Just when you think you're in the clear of personal drama and life-confusion, someone out there decides "no way hozay, let's try this drama on for size"..So here I sit, knowing I don't have to move (yay!) but when I finally take a deep sigh of relief I have to quickly suck it all back in. The same week my location limbo ended, my relationship limbo has been brought to font. The BF is one of the most amazing guys I have ever met, and I should know...he's been a part of my life for almost 7 years now. He's a hard working and caring person, loves to put others before himself and make sure everyone is taken care of and happy, even if that means putting his own desires, wishes, wants, and time on the back burner. I know all this first hand, and yet I still somehow manage to take advantage of him sometimes..not intentionally of course, but with my life tossing and turning me every which way lately, I haven't been as understanding and supportive of HIM as I should have. I know that now, because he's taken our relationship to 7th grade status...the dreaded "break"...

What does that even mean? Breaks are for a cup of coffee and employee gossip around the water cooler, not relationships with people you care about. "Break" is just another word for "I'm putting you on the back burner right now because I'm not ready to make a final decision to the situation"..and its not exactly the best feeling ever. I've done this to him plenty of times (I still feel horrible) but I knew exactly why I pulled the "breaks"; because I was getting bored and wanted to see what other fish were swimming in the sea. I was also a young, stupid, immature adolescent who still has not forgiven herself for all the wrong I have caused to this person I care so much about. It hurts really bad. He says not to worry, that he just needs some space, but what does that all really mean? Is there someone else? Is he bored with ME? Did I push his buttons too far needing him more then he was able to give? All these questions are flooding my head and it's getting hard to think or do anything else besides sit and zone out. He's my best friend, I care about him more then anything else and he's the one person in my life I know will always be there for me no matter what...least I thought that...now I'm not so sure.
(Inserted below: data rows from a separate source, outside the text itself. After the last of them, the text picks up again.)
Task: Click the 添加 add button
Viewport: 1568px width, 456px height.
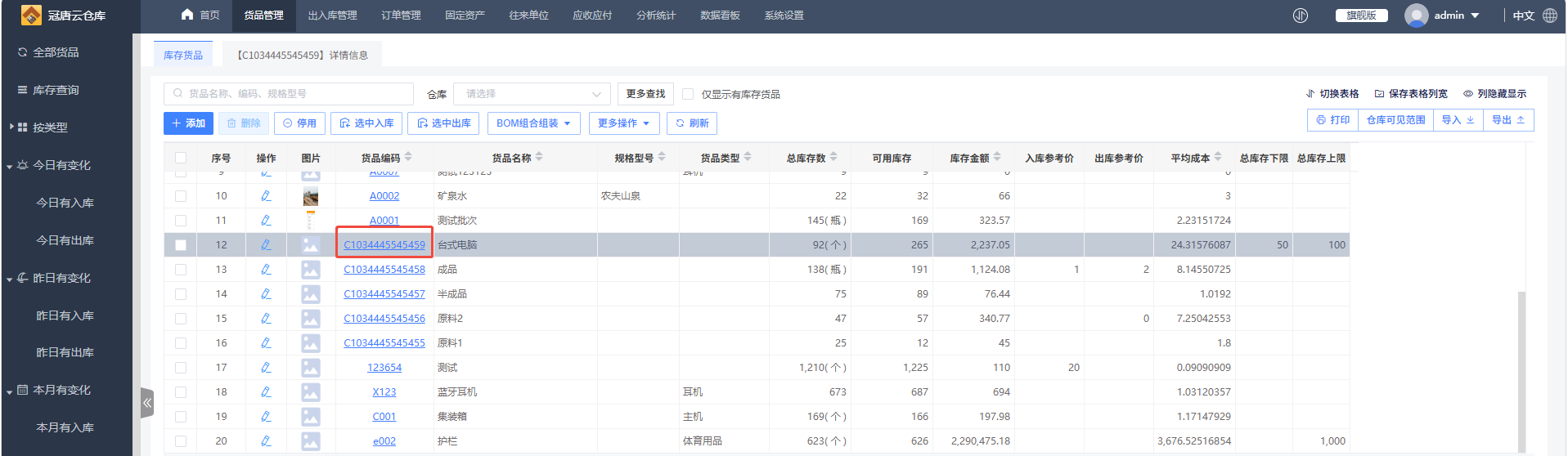Action: pos(188,123)
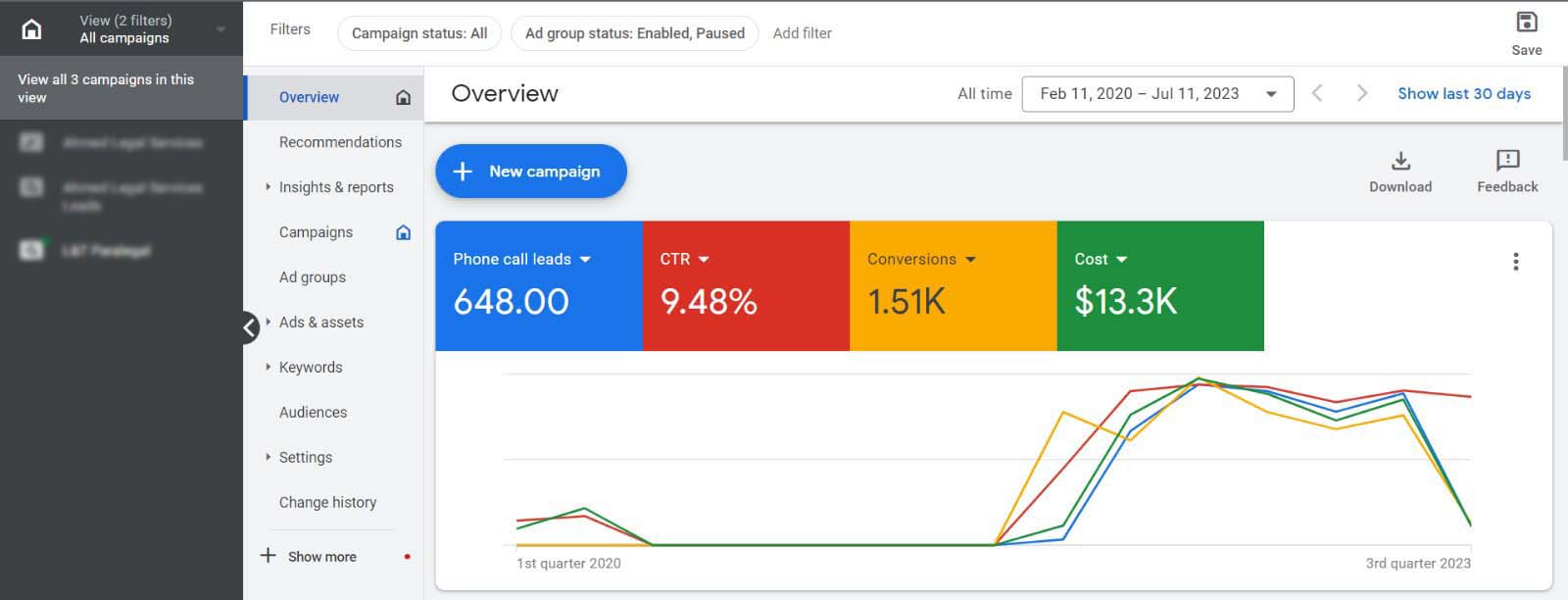Go to previous date range arrow
Screen dimensions: 1568x600
click(1317, 93)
I've never checked my phone so many times in a day hoping to see a text from BF, never looked at someones facebook status more to see if it changed, hoping to get a clue as to how is feeling...I'm boarding on stalker status... After all is said and done I do realize how my negative energy effects people around me, in a more drastic way then I ever realized. There's about 500 things I would have done differently, but I don't know if I'll get the chance. Haven't talked to him for 48 hours...and counting...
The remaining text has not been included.